Records
####################
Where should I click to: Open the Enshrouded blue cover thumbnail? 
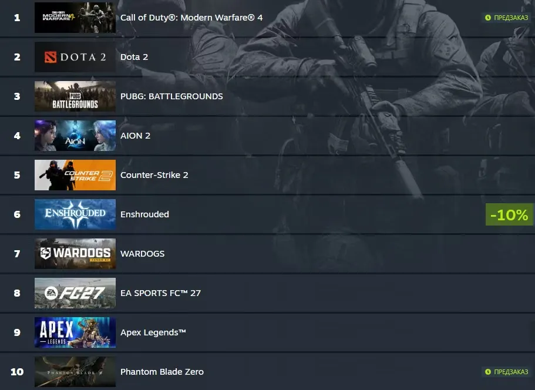75,214
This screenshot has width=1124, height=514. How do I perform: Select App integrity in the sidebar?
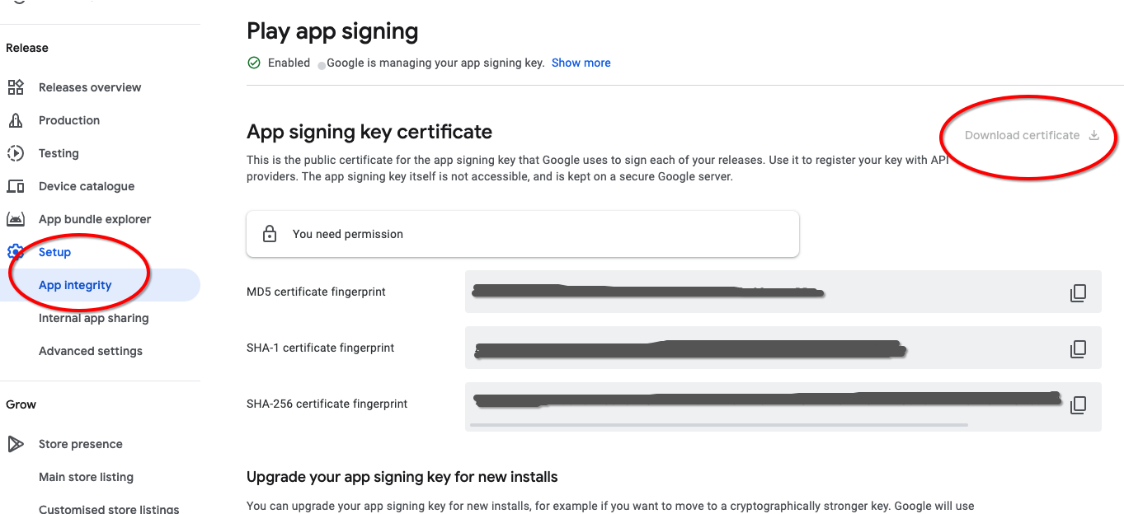[75, 285]
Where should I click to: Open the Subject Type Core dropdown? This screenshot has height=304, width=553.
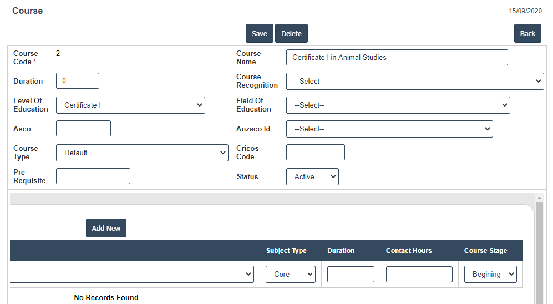[290, 275]
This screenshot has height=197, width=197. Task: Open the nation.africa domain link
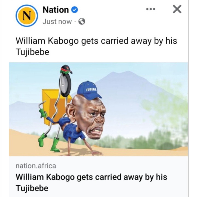(36, 166)
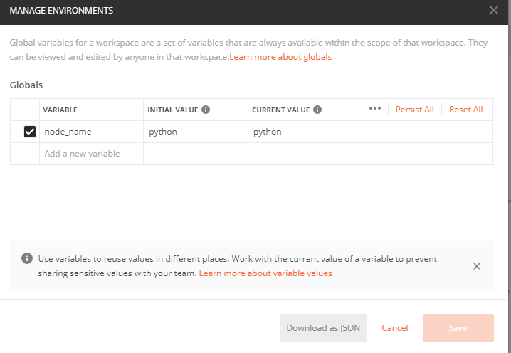Click empty initial value cell of new row
Screen dimensions: 511x353
[x=196, y=154]
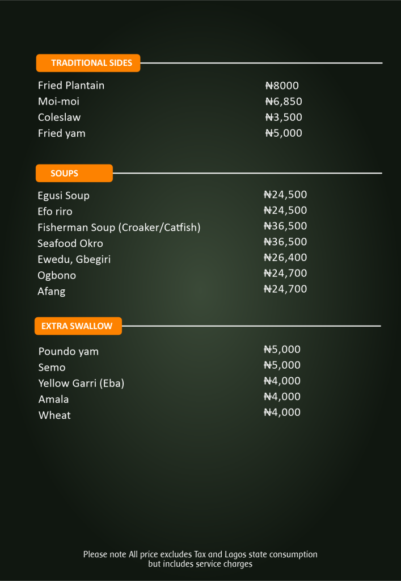401x581 pixels.
Task: Choose Coleslaw from the sides list
Action: click(x=60, y=117)
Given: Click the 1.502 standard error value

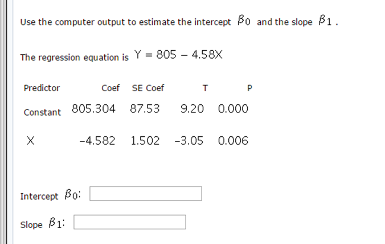Looking at the screenshot, I should coord(145,140).
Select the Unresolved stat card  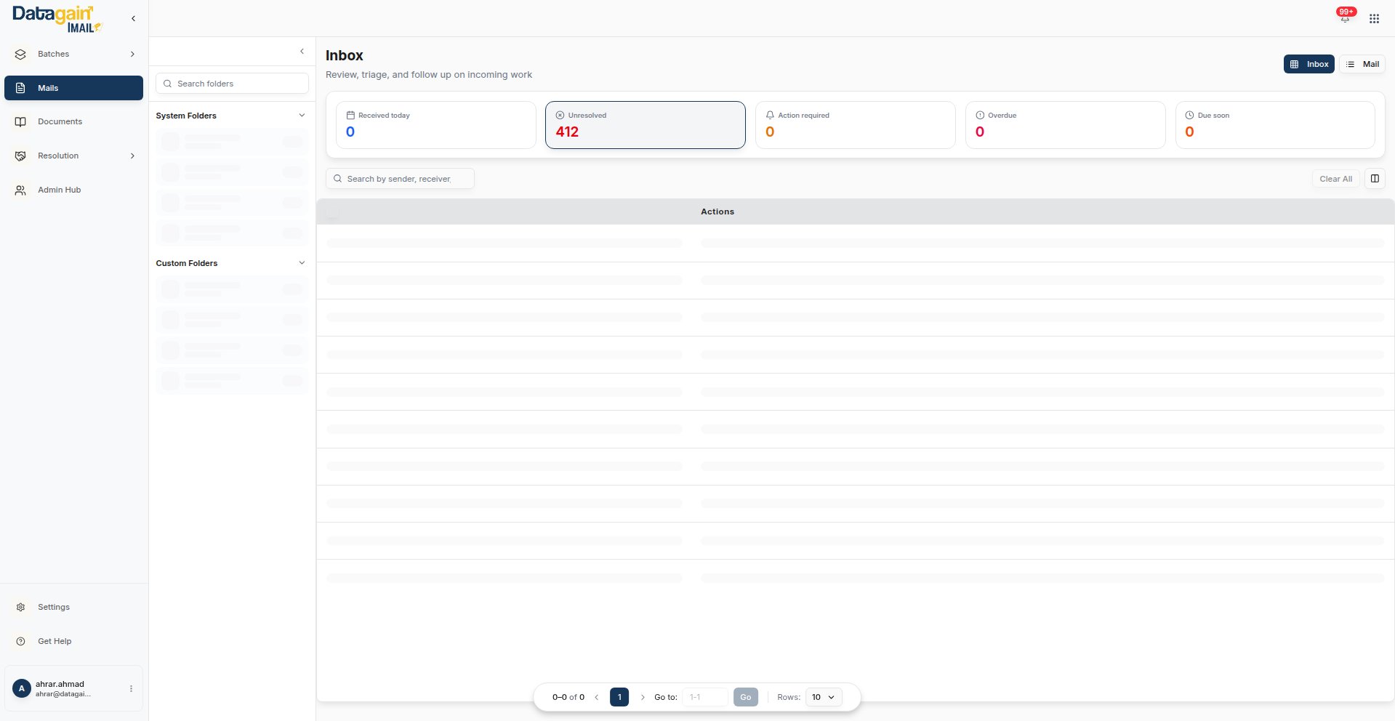645,125
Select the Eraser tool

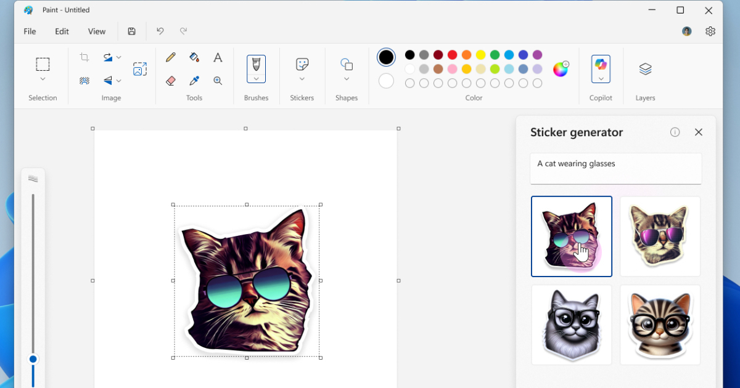click(171, 81)
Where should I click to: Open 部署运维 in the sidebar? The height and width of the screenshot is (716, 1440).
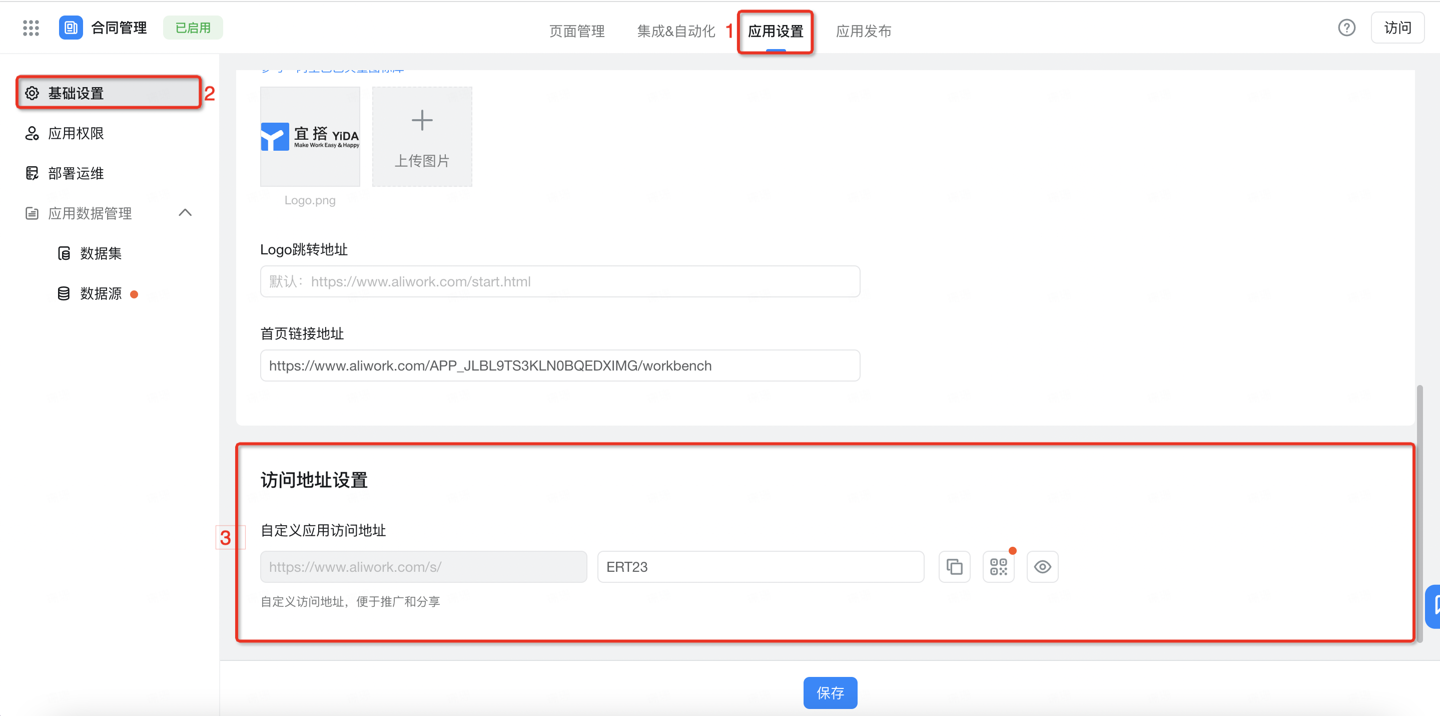75,173
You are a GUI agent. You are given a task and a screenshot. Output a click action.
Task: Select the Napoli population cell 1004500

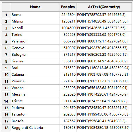(x=68, y=28)
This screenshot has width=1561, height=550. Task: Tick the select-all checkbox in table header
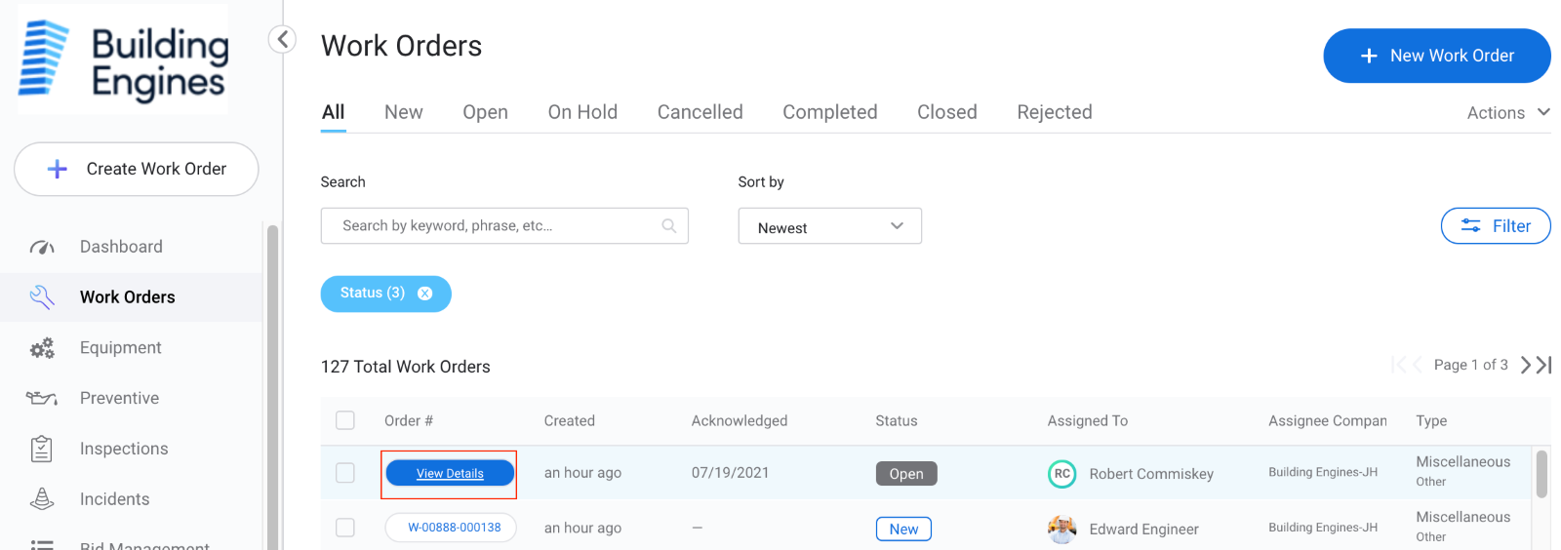(x=345, y=420)
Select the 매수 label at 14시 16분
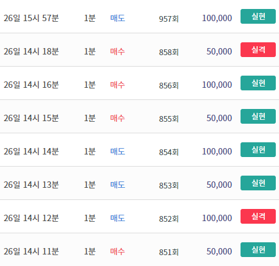This screenshot has height=266, width=279. click(117, 85)
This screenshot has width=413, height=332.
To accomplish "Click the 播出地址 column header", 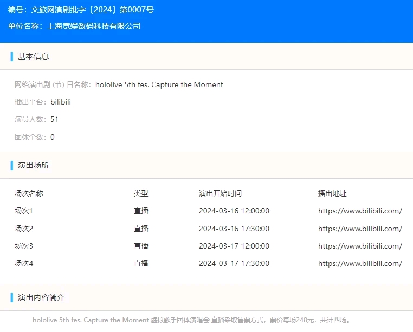I will click(332, 193).
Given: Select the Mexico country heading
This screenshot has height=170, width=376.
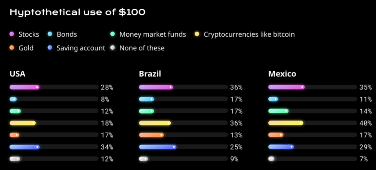Looking at the screenshot, I should pos(282,74).
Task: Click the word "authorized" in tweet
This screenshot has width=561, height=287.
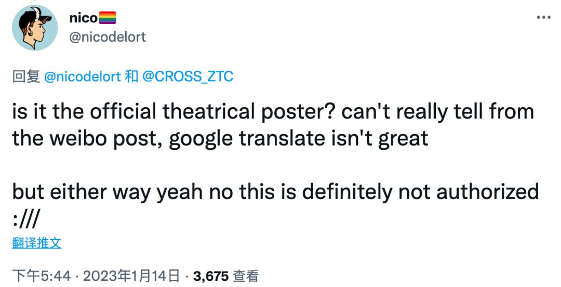Action: [x=487, y=192]
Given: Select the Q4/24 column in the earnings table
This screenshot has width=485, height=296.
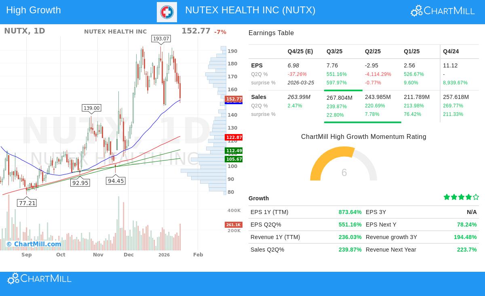Looking at the screenshot, I should click(x=451, y=51).
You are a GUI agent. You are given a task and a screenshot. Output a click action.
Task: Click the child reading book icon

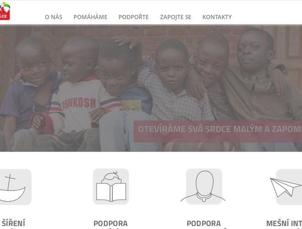111,186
####################
## To be done
Can you convert the records, from the line with "Task: Click the word" up to and including the last line, into a JSON list of strings with one string per line and blank lines left out? Leave the pictures out of the answer.

## Exercise result
[
  "Task: Click the word \"authorized\" in tweet",
  "This screenshot has width=561, height=287.",
  "Action: [x=487, y=192]",
  "Given: Select the Q4/24 column in the earnings table",
  "This screenshot has width=485, height=296.",
  "Looking at the screenshot, I should click(x=451, y=51).",
  "You are a GUI agent. You are given a task and a screenshot. Output a click action.",
  "Task: Click the child reading book icon",
  "111,186"
]